> _TEXT EXCERPT_
THE REAL PERSON

ONE OF OUR STUDY GROUPS has been reading The Raft Is Not The Shore - Conversations Toward A Buddhist-Christian Awareness - and I’m going to hear about their findings and reflections this evening. The book’s title alone provides ocean’s-worth of material for meditation and contemplation! By all accounts I’ve heard to date the group has been much taken with both the book and the notion of this kind of conversation – in this case between the Jesuit Priest Daniel Berrigan and Zen Master Thich Nhat Hanh. That heartens me immensely. I’m confident that Jesus of Nazareth would value encounter with both men.

I think that my contribution to the building of community life is to say, do not judge each other too easily, too quickly, in terms of ideology, of point of view, strategies, things like that. Try to see the real person, the one with whom you live. You might discover aspects that will enrich you. It’s like a tree that can shelter you.

Communities fail because they lack imagination and spiritual contact and soul and a sense of others and staying power and courage to move together and to live together.

Thich Nhat Hanh – The Raft Is Not The Shore, page 138

THREE-MILE-AN-HOUR GOD

MANY YEARS AGO I read and delighted in Kosuke Koyama’s Three Mile an Hour God. It was, even then, in the earliest days of my ordained pastoral ministry, an almost indescribable relief to read a theological work that spoke of our human need to slow down.

Love has its speed. It is a spiritual speed. It is a different kind of speed from the technological speed to which we are accustomed. It goes on in the depth of our life, whether we notice it or not, at three miles an hour. It is the speed we walk and therefore the speed the love of God walks.

I recall Joe, the tour guide I encountered on my first pilgrimage to the Holy Land. “Welcome folks”, he grinned, “you’re about to begin running where Jesus walked.” And he wasn’t joking. And I thought I’d be all burned out by the end of the week. Pretty much was, actually.

Jesus walked – and still made time for hiving off up a mountain for a bit of quiet time, a slower pace. And whilst I recognise that a week long stay in the land “where Jesus walked” will require a bit of running, if one is to “see the sights”, I’m altogether less convinced that day to day life (Christian, or otherwise) at running pace is either called for or healthy.

> _DATASET EXTRACT_
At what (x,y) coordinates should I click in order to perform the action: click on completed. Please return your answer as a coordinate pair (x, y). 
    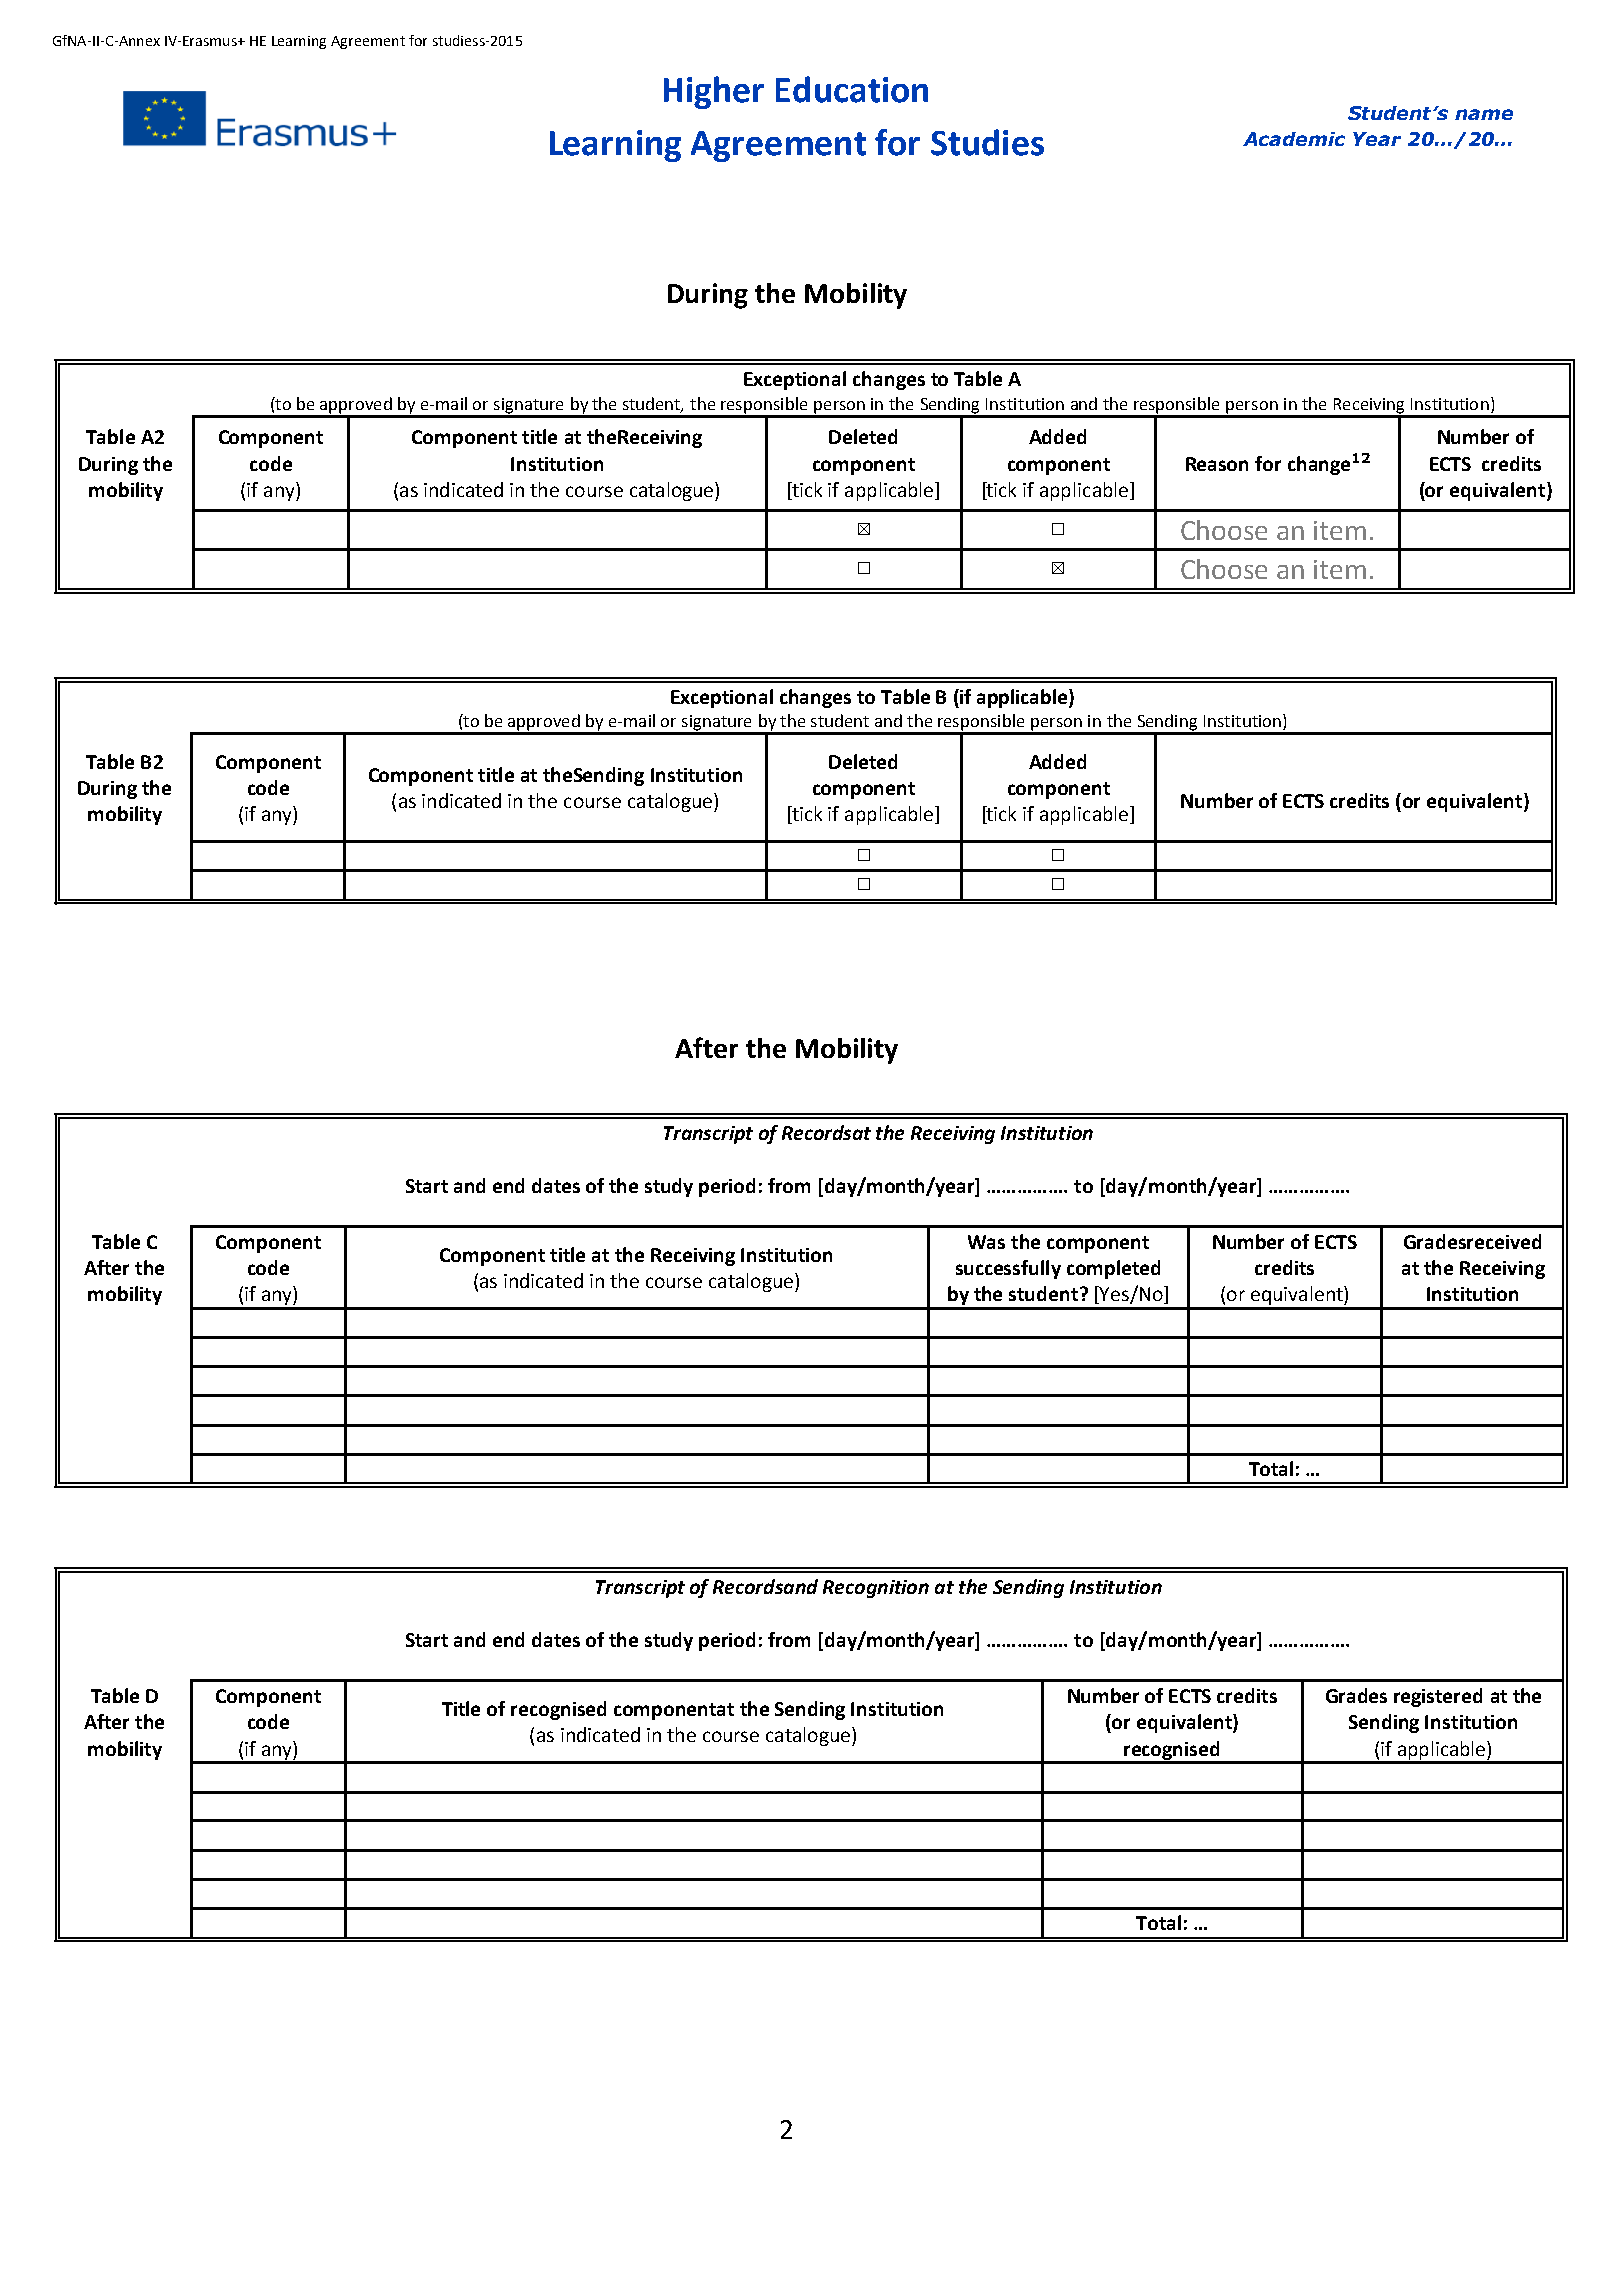
    Looking at the image, I should click on (1113, 1269).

> _SHORT PROBLEM_
Set down, word for word, the stretch from "I think that" through "to live together." in the text excerpt. Work only from the text above.

> _WRITTEN RESPONSE_
I think that my contribution to the building of community life is to say, do not judge each other too easily, too quickly, in terms of ideology, of point of view, strategies, things like that. Try to see the real person, the one with whom you live. You might discover aspects that will enrich you. It’s like a tree that can shelter you.

Communities fail because they lack imagination and spiritual contact and soul and a sense of others and staying power and courage to move together and to live together.